The sad news was announced by the Board of Directors which said that in the last financial year, they made a ‘good’ loss of UGX11 billion.
Sources from the bank who spoke to this site on condition of anonymity quoted the bank’s General Manager George Ochom in a meeting as saying that shareholders should not get any dividend. According to Ochom, this will help keep the bank with enough liquidity to deal with any possible emergency.
Reporting about this mega-crisis Dfcu is immersed into, Mathias Katamba, the bank’s Chief Executive Officer said, profits tumbled from Shs24 billion to Shs13 billion compared to the previous years.

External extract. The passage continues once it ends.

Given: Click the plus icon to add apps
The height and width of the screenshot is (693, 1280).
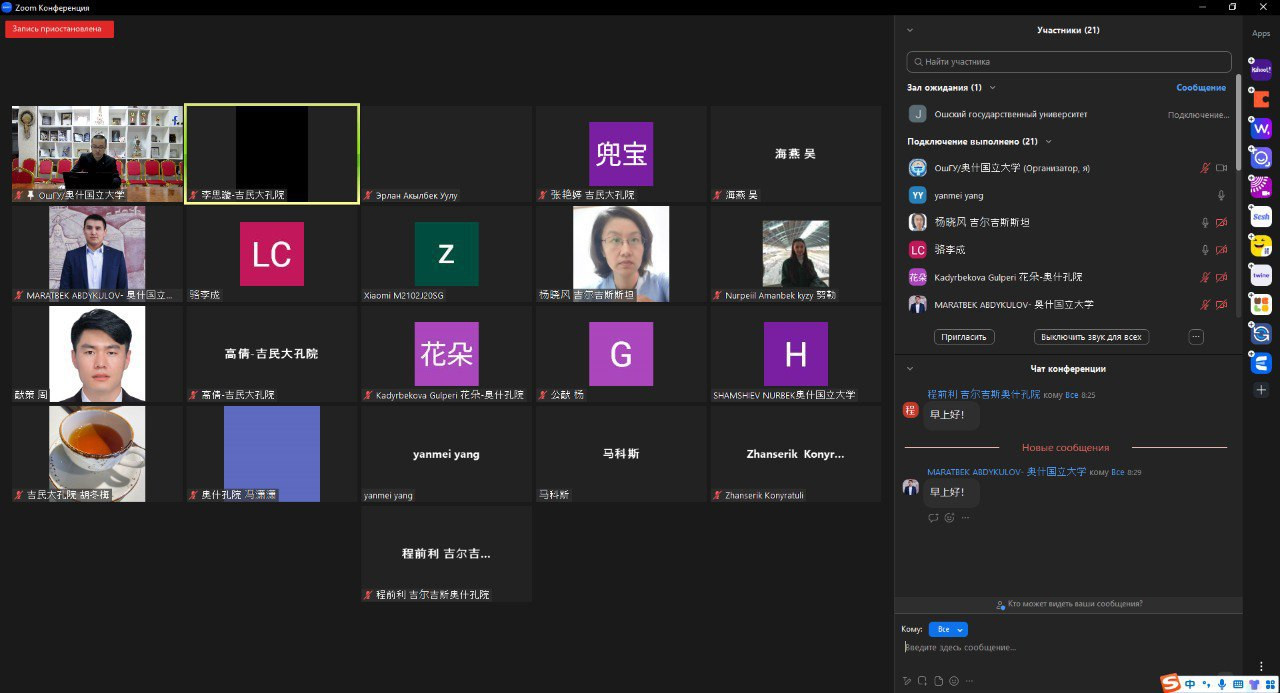Looking at the screenshot, I should [1261, 390].
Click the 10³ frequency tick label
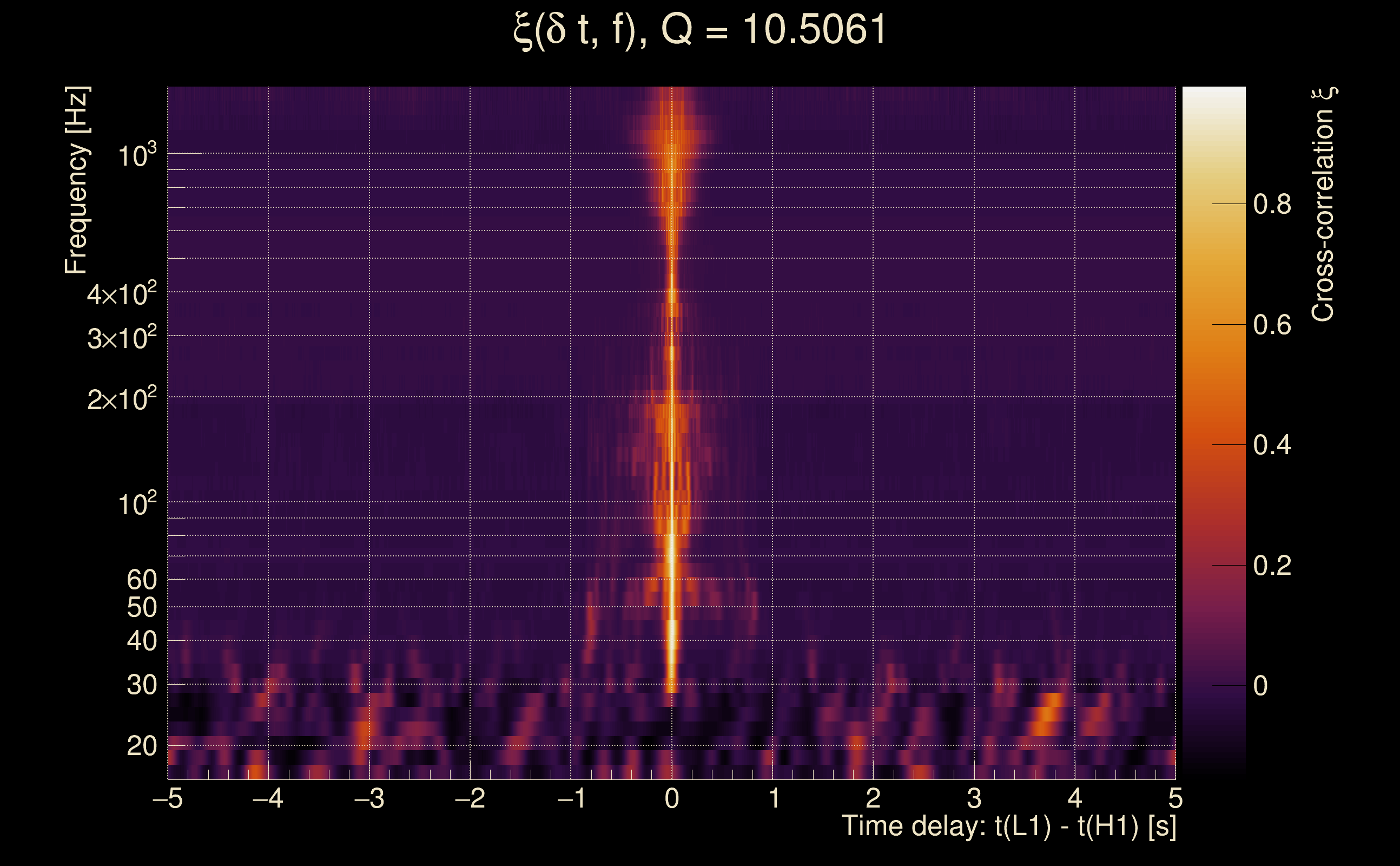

As a common excuse for most institutions battling various crises, Katamba claimed that the drop in profits is due to the Covid-19 pandemic.
“Dfcu bank like some other players in the market experienced a drop in profitability by 45% in 2021. However, the bank posted most of its income from earnings on interest on loans, but almost experienced a wipeout of this income due to provisioning for bad loans that accrued in the wake of the Covid 19 crisis,” Katamba said.
Meanwhile, some of the shareholders who might be in regrets for investing into ‘financially staggering’ Dfcu bank include Arise BV (58.70%), Investment Fund for Developing Countries (9.97%), National Social Security Fund of Uganda (7.46%) and Kimberlite Frontier Africa Naster Fund (7.3%).